The film follows Noah and Nick as they try to enjoy life as a couple while attempting to hide the fact that they're step-siblings. Their relationship remains a secret from their parents and more or less everyone around them, raising the same question that followed the first film: is the forbidden nature of their romance the thing that could break them apart, or the very thing keeping them together?
As lead actress Asha Banks put it, "People kind of want to see what shouldn't happen. It's a tale as old as time." She isn't wrong. Whether it's forbidden love, enemies-to-lovers or a painfully drawn-out love triangle, audiences love relationships that come with the taboo. The bigger the moral dilemma, the better the binge.
Streaming platforms have noticed and caught up too. This summer's trend of book-to-screen adaptations has literally been promoted as the summer of yearning. Longing has become a genre in itself. It's no longer enough for two people to simply fall in love, they now have to be either emotionally unavailable, socially unacceptable or related by marriage.
The appeal is obvious. Viewers spend the entire film caught between "they absolutely should not be doing this" and "okay weird... but what happens next?" The tension becomes the story.
Unfortunately, that's where Your Fault: London begins to lose its potential. While the first film felt chaotic in a way that was almost entertaining, the sequel spends most of its time debating the same conversation: when should or shouldn’t Noah and Nick finally go public? Because really, is there ever a good time to hard-launch your boyfriend when he's also your stepbrother? Besides that, we're seeing an increase of the jealousy, dishonesty, emotional manipulation and relationship drama that makes your failed situationships seem half as bad.

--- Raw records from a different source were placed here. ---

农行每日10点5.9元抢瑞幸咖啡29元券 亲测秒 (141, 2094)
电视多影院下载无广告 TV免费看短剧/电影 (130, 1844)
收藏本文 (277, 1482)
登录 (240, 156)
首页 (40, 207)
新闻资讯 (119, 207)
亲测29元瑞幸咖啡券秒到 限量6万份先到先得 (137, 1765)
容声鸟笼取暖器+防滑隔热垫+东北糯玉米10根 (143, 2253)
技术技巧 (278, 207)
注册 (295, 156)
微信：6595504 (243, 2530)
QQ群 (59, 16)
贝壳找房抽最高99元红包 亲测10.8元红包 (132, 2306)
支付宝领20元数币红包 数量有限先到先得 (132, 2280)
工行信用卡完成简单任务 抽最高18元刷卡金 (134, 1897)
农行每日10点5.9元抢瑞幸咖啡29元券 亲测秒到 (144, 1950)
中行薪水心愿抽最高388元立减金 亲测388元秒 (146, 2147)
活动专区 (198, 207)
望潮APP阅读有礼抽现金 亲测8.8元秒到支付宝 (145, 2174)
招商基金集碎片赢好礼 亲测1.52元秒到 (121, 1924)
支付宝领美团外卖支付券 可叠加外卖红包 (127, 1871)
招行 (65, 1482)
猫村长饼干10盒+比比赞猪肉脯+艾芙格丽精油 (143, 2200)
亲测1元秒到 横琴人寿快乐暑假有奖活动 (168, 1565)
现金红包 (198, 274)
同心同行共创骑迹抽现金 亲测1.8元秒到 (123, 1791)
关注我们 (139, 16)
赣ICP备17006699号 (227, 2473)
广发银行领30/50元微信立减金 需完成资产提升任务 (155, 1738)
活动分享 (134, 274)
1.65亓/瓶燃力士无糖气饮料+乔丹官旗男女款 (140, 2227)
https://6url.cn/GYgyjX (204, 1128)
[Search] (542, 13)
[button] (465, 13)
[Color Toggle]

The thing about BookTok romances is that they almost never survive outside fiction. Nobody actually wants the lying Formula One wannabe with anger issues, or to choose between two brothers over family dinner. The appeal disappears the second you imagine having to explain the situation to anyone, let alone your therapist.
So why do these stories keep working?
Maybe it's because fiction gives us permission to want the things we'd never tolerate in real life. These stories aren't what we think of as couple goals, they’re playgrounds. They tap into the same part of our brains that once stayed up late to devour fanfiction, where the more impossible the romance, the better the plot.
Your Fault: London doesn't reinvent the formula, and it certainly doesn't fix its toxic tendencies. But perhaps that's beside the point. Sometimes we don't watch these films because they‘re aspirational. We watch because they're messy, dramatic and impossible to look away from.
With this release only being one of the many adaptations upcoming, one thing's for sure: the summer of yearning is far from over.